Expression of Anaplasma marginale major surface protein 2 variants in persistently infected ticks

Abstract

Anaplasma marginale, an intraerythrocytic ehrlichial pathogen of cattle, establishes persistent infections in both vertebrate (cattle) and invertebrate (tick) hosts. The ability of A. marginale to persist in cattle has been shown to be due, in part, to major surface protein 2 (MSP2) variants which are hypothesized to emerge in response to the bovine immune response. MSP2 antigenic variation has not been studied in persistently infected ticks. In this study we analyzed MSP2 in A. marginale populations from the salivary glands of male Dermacentor variabilis persistently infected with A. marginale after feeding successively on one susceptible bovine and three sheep. New MSP2 variants appeared in each A. marginale population, and sequence alignment of the MSP2 variants revealed multiple amino acid substitutions, insertions, and deletions. These results suggest that selection pressure on MSP2 occurred in tick salivary glands independent of the bovine immune response.

FIG. 1

Experimental design. Calf PA432 was inoculated with 106 ml of infected blood (Virginia isolate of A. marginale) from PA431 (parasitemia = 0.9%) and served as the donor for infection of D. variabilis males.
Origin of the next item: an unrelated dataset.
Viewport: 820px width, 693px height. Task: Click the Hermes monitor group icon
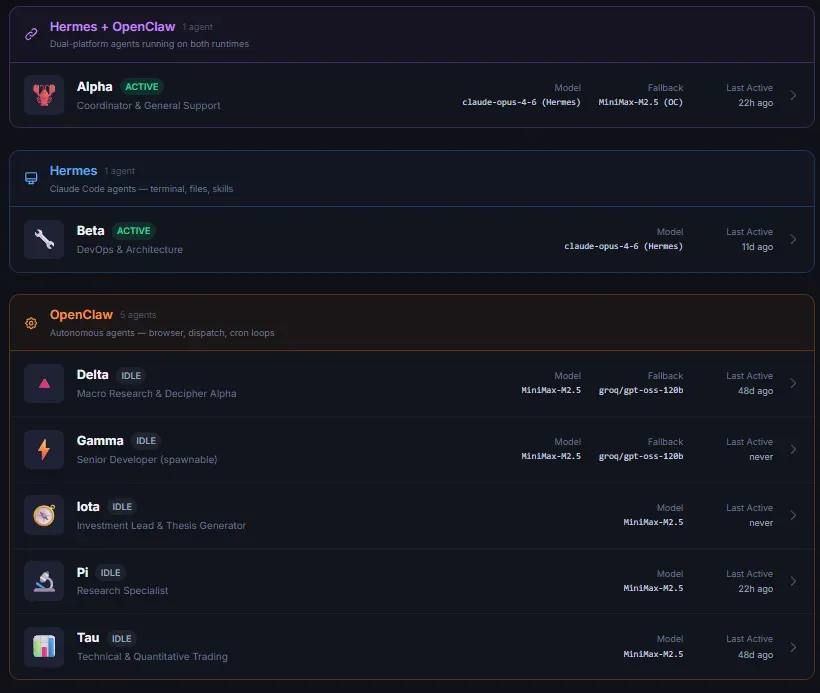(x=31, y=178)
Calf PA432 was infested with 781 male D. variabilis ticks that were placed in orthopedic stockinettes attached to the calf when the ascending parasitemia was 4.4%. The ticks were allowed to feed for 7 days, after which they were removed and held in a humidity chamber for 6 days. The ticks were then allowed to feed on calf PA433 for 7 days, and then they were transferred directly and successively to feed for 7 days on sheep 1, 2, and 3. Forty ticks were removed from each host (PA433 and sheep 1, 2, and 3) on days 3 and 7 of tick feeding. The ticks were dissected, and salivary glands from the groups of 20 ticks were pooled and used for msp2 expression site cloning and sequence analysis.

FIG. 2

Alignment of MSP2 variant sequences identified in the tick salivary gland-derived A. marginale populations. Multiple amino acid substitutions, insertions, and deletions were detected. Alignment of protein sequences was performed using the program AlignX (Vector NTI Suite V 5.5; InforMax, Inc.) with an engine based on the CLUSTAL W algorithm (27). Conserved amino acids are shown in red, amino acids conserved in 11 to 20 or 21 sequences are shown in blue, and amino acid positions present in 1 to 10 or 21 sequences are shown in black.

FIG. 3

Dendogram constructed from the analysis of MSP2 variant sequences found in tick salivary gland-derived A. marginale populations based on a sequence distance method utilizing the neighbor-joining algorithm of Saitou and Nei (24) employing Vector NTI Suite 5.5. Sequence variants were assigned to the first A. marginale population in which they appeared. The clustering of similar sequences in different populations is shown.